** Task instructions **
Please return all lines from the records below that include the string "accomplish".

** Data supplied **
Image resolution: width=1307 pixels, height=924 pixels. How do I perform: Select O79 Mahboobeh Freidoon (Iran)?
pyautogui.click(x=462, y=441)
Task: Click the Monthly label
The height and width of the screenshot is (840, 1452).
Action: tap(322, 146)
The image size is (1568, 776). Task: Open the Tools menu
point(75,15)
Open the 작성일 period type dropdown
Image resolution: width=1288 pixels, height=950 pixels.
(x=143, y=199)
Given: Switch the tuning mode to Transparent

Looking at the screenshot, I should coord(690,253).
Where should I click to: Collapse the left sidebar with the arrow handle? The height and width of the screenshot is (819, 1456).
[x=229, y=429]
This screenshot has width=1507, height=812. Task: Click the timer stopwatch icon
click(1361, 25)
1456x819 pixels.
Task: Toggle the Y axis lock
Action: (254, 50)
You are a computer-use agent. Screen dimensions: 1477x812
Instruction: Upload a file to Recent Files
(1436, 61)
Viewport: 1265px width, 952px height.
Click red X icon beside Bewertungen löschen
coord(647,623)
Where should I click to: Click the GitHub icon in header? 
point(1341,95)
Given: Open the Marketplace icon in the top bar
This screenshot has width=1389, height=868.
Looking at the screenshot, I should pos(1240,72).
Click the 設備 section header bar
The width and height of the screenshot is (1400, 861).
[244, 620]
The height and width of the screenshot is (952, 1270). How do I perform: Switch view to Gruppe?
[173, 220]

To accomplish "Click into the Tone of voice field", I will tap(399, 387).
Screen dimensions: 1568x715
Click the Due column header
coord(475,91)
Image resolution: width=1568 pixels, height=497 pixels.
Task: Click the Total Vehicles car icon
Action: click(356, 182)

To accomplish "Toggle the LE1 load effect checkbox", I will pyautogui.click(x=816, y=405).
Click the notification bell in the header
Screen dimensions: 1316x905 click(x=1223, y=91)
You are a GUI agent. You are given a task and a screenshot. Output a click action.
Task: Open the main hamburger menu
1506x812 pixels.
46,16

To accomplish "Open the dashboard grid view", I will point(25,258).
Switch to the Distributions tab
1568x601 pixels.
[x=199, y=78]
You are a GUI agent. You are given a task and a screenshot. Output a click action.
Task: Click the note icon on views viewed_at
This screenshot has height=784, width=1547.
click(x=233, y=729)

** Solution for this task **
To accomplish "Click into the Tone of voice field", I will tap(399, 387).
To accomplish "Toggle the LE1 load effect checkbox", I will pyautogui.click(x=816, y=405).
To accomplish "Open the dashboard grid view", I will point(25,258).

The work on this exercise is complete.